EXTRACT:
--- --- ---

Why did we choose AcuRite 02032?

AcuRite 02032 comes with a 5-in-1 wireless sensor which measures outside temperature, humidity (including dew point), wind speed and direction (plus wind chill), as well as rainfall. The display has a USB port for connecting the unit to the PC, so that you can analyze the data or broadcast it to Weather Underground or other online weather services.

PROS:

  • tracks most important metrics, including wind chill and dew point
  • connects to the PC for data offload and analysis
  • self-calibrating forecast functionality (takes 14 days to adjust to your local conditions)

--- --- ---

DATA PROVIDED:

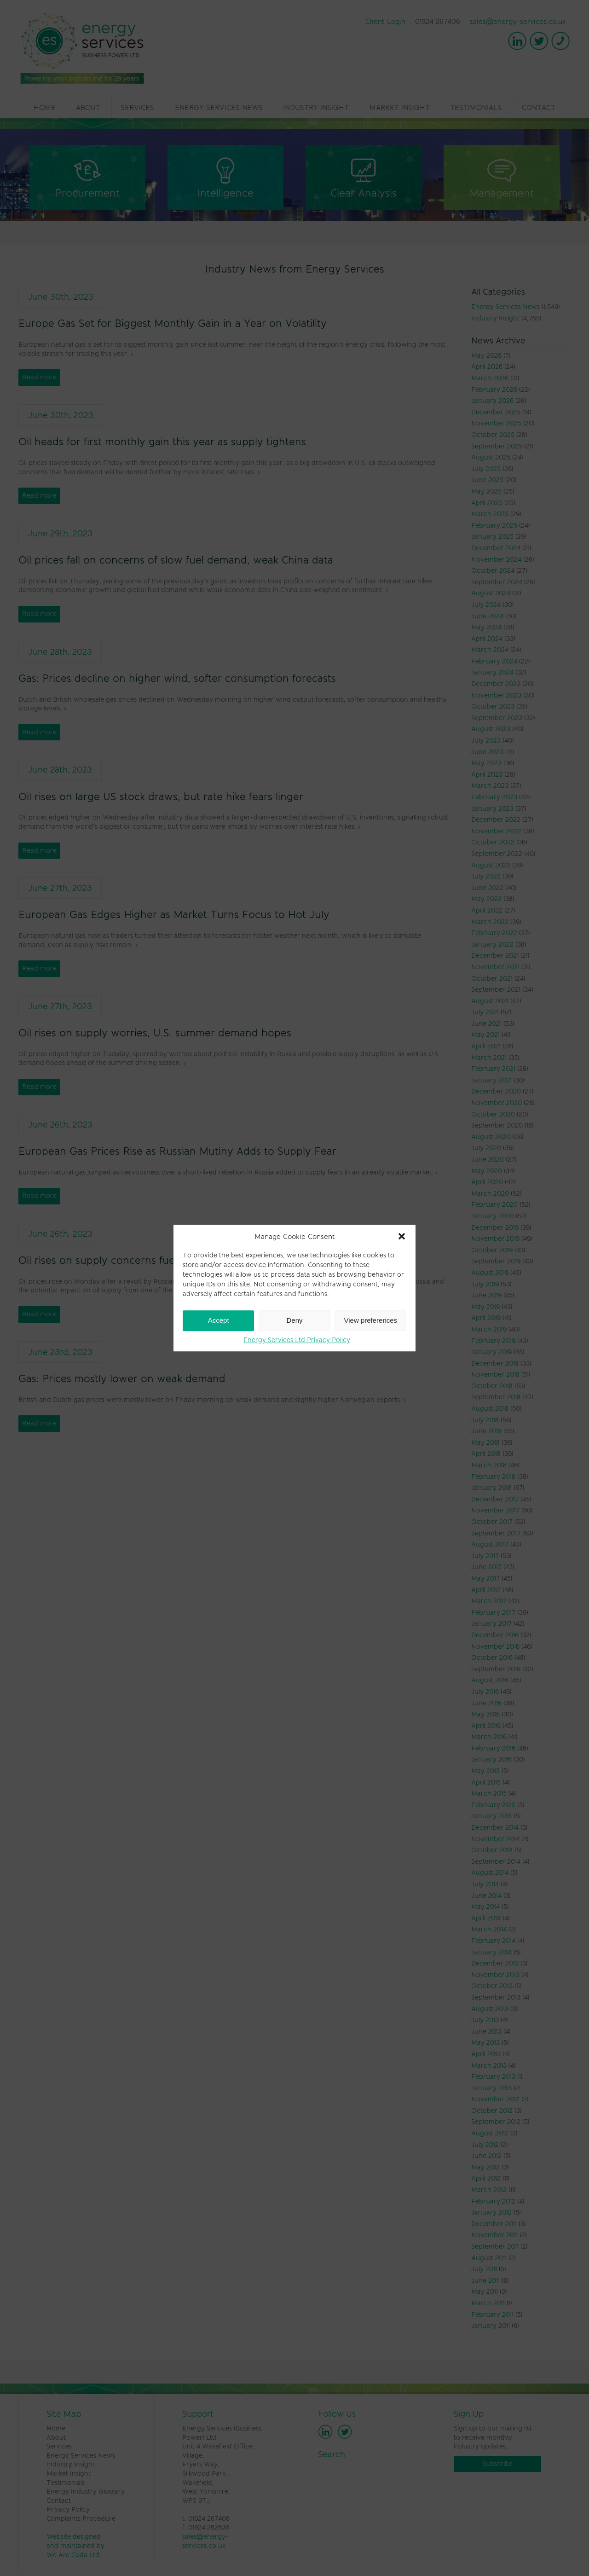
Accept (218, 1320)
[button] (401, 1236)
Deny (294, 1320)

--- --- ---

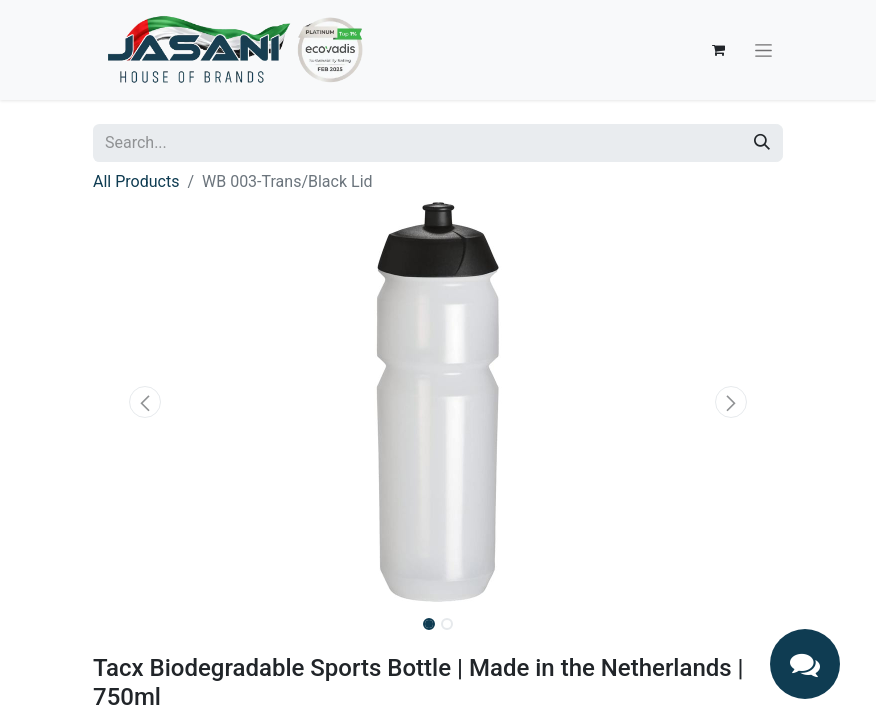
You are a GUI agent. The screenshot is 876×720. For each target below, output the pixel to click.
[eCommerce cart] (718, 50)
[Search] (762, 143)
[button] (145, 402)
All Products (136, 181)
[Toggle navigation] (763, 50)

--- --- ---

TASKS:
1. Reproduce the stretch of the AcuRite 02032 review from "Why did we choose" through "online weather services.".
2. Continue the AcuRite 02032 review from the point where it stops.

RESULTS:
1.
Why did we choose AcuRite 02032?

AcuRite 02032 comes with a 5-in-1 wireless sensor which measures outside temperature, humidity (including dew point), wind speed and direction (plus wind chill), as well as rainfall. The display has a USB port for connecting the unit to the PC, so that you can analyze the data or broadcast it to Weather Underground or other online weather services.

2.
CONS:

  • some users report that the display’s backlight tends to raise the reported indoor temperature by a few degrees
  • the screen can be hard to see from certain angles
  • this is a 5-in-1 sensor set, so there’s bound to be some discrepancy in the results

OVERALL:

Serious weather geeks might want to look elsewhere (Davis Instruments is a good option), but for all others AcuRite 02032 is a perfect first step weather station for anyone willing to learn more about the weather or to start tracking the local conditions. It’s not the most accurate or rugged station out there, but for the price it is hard to beat.

OTHER GOOD OPTIONS TO CONSIDER:

Ambient Weather WS-0900-IP (it does not have a display, but it does connect to the internet, so that you can see your data on Wundeground. It also has a separate temperature sensor, meaning you can be much more flexible at positioning it),

Ambient Weather WS-1001-WiFi (a more expensive model that also connects to the internet and comes with a large display. We just wish it was a bit cheaper)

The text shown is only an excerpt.